Il y a polémique sur le fait qu’en France il n’y ait pas de Gafa et que ces derniers commencent à montrer leur vrai visage à travers leur position dominante. Quelle est votre position, a-t-on été naïf ou négligent ?

Si on est pessimiste, on peut penser que l’histoire est pliée. Mais je pense qu’il y a encore des opportunités d’inverser les choses et de les rétablir. Il ne s’agit pas de démanteler les acteurs, ce qui serait un aveu de faiblesse, mais de chercher à en créer d’autres. Il faut éviter et limiter les abus, éviter tout ce qui touche aux risques de menacer les libertés personnelles. On peut créer des acteurs dans ce domaine si on va vite. Le génie français est capable de créer un concurrent et cela peut se faire au niveau européen. Il y a urgence à le faire.

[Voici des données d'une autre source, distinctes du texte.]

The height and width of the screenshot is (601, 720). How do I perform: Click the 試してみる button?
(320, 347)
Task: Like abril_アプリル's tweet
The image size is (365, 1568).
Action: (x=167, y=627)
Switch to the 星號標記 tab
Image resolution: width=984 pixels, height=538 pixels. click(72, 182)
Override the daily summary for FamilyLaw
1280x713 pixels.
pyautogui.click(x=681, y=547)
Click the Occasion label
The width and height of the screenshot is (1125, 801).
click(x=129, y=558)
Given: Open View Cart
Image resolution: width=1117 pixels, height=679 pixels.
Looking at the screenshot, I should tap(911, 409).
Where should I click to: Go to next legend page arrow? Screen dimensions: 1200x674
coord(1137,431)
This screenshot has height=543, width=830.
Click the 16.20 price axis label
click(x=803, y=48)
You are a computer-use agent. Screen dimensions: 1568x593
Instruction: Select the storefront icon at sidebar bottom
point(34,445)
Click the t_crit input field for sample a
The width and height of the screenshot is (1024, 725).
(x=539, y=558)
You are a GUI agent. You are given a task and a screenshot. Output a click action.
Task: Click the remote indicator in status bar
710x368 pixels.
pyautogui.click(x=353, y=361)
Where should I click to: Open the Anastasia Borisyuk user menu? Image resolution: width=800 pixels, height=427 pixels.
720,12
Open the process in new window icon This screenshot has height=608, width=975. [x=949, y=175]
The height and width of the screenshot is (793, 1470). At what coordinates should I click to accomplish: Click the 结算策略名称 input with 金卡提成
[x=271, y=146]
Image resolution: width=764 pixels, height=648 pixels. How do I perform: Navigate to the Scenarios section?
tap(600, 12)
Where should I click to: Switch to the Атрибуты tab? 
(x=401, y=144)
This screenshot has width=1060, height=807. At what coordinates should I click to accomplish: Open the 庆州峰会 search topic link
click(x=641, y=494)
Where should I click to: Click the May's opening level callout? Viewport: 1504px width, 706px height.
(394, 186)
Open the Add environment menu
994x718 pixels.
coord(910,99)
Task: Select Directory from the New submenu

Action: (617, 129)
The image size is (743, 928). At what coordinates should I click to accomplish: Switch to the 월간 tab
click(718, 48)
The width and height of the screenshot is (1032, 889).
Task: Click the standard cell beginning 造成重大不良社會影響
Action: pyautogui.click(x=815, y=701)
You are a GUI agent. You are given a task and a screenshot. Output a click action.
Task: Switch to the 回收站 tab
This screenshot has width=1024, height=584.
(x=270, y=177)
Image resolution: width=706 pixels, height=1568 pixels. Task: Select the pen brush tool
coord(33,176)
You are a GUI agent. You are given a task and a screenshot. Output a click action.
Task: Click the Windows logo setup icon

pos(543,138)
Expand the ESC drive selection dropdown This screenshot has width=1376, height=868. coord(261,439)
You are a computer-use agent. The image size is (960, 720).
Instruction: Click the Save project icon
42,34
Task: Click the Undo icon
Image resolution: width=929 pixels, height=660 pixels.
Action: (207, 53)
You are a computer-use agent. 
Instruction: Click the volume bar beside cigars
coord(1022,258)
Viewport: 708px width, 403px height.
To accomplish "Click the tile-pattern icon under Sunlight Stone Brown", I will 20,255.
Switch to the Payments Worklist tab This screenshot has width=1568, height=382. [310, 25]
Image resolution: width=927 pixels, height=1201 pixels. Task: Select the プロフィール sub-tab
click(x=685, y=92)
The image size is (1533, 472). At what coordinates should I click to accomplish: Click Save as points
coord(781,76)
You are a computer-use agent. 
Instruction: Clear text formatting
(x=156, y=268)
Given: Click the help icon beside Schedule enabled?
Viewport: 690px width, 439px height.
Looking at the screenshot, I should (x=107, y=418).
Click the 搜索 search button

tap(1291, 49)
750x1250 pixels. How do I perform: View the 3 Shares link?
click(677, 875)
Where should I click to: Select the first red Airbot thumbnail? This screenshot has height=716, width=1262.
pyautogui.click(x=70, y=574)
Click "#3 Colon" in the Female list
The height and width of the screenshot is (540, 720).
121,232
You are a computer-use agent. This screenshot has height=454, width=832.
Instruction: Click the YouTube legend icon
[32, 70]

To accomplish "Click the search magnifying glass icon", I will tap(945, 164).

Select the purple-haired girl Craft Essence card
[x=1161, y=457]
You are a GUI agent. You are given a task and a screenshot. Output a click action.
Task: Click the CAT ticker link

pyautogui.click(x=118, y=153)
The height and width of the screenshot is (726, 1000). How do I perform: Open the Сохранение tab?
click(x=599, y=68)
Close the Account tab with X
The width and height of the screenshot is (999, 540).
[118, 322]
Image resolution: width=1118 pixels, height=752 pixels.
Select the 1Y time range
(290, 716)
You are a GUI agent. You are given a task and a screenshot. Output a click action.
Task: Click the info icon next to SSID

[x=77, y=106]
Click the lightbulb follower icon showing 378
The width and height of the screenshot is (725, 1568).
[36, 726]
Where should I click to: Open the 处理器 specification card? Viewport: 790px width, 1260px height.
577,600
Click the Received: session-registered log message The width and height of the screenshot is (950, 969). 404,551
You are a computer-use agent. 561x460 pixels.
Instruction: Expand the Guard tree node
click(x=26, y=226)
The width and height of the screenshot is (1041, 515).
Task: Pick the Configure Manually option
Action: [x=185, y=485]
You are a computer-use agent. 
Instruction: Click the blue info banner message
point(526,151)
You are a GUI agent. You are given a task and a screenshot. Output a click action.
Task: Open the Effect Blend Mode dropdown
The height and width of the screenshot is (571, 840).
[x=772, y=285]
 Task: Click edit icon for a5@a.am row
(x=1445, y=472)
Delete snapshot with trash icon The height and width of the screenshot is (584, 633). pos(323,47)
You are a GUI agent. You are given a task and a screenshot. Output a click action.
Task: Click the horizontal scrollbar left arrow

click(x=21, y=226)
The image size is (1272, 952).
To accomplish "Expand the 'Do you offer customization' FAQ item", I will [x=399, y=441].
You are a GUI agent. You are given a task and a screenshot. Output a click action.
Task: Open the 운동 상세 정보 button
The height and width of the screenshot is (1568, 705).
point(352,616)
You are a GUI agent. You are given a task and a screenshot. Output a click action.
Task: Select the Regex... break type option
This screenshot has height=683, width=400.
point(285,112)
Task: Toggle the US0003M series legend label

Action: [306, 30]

Quel est le rôle de Michelin dans cette perspective, êtes-vous un incubateur de startups ?

Il y a un dynamisme fou, les créateurs de startups cherchent du sens. À Clermont-Ferrand nous sommes partenaires de Bivouac, un incubateur de startups régionales. Mais le problème de la France n’est pas de créer des startups, on a des talents, de la volonté, mais ce qui pose problème, c’est le développement de ces sociétés. Nous avons trop de pertes en ligne. Parmi celles qui avancent, trop nombreuses sont les startups qui sont rachetées par des acteurs asiatiques ou américains, parce que nous ne parvenons pas à leur donner les moyens d’assurer leur développement. Tant que nous n’aurons pas trouvé une solution à ce problème, avec un pôle actionnarial solide, nous serons vulnérables.